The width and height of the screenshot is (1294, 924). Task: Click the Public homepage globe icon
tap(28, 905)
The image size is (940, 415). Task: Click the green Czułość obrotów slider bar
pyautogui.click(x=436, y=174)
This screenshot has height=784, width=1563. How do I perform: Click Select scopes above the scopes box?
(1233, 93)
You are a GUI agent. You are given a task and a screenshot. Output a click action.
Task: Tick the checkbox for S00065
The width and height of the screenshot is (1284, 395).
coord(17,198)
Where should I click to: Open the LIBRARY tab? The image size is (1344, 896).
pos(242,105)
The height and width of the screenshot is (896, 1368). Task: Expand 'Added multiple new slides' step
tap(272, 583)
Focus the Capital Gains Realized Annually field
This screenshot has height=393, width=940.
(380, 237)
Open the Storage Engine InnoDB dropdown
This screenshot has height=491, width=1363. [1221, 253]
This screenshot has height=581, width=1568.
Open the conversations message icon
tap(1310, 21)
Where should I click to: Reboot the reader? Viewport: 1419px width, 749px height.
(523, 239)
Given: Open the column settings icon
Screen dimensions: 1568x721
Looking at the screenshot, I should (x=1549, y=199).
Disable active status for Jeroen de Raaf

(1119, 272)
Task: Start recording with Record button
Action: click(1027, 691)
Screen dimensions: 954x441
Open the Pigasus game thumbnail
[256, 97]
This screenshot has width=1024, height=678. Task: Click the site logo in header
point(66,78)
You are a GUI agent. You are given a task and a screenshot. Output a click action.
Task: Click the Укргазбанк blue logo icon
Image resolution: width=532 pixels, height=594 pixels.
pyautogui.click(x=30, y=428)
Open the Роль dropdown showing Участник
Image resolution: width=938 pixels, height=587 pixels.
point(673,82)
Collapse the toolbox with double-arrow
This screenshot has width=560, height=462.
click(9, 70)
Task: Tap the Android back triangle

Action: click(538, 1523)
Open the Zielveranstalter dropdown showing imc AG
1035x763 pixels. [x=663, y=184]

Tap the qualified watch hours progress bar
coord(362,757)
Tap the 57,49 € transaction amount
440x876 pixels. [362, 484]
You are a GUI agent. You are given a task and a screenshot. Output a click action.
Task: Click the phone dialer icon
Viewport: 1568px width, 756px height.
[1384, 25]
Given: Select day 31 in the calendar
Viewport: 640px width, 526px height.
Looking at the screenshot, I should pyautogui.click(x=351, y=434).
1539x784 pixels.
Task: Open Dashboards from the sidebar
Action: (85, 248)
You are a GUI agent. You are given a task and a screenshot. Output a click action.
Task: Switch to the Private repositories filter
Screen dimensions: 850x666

****************

## Work instructions
Take the part that opens with the line containing "Tap the qualified watch hours progress bar" and closes with the last of the lines above, and rename "Viewport" to "Display size" throughout it, changing nothing else. Return only that part.

## Answer in full
Tap the qualified watch hours progress bar
coord(362,757)
Tap the 57,49 € transaction amount
440x876 pixels. [362, 484]
You are a GUI agent. You are given a task and a screenshot. Output a click action.
Task: Click the phone dialer icon
Display size: 1568px width, 756px height.
[1384, 25]
Given: Select day 31 in the calendar
Display size: 640px width, 526px height.
Looking at the screenshot, I should pyautogui.click(x=351, y=434).
1539x784 pixels.
Task: Open Dashboards from the sidebar
Action: (85, 248)
You are a GUI agent. You are given a task and a screenshot. Output a click action.
Task: Switch to the Private repositories filter
Screen dimensions: 850x666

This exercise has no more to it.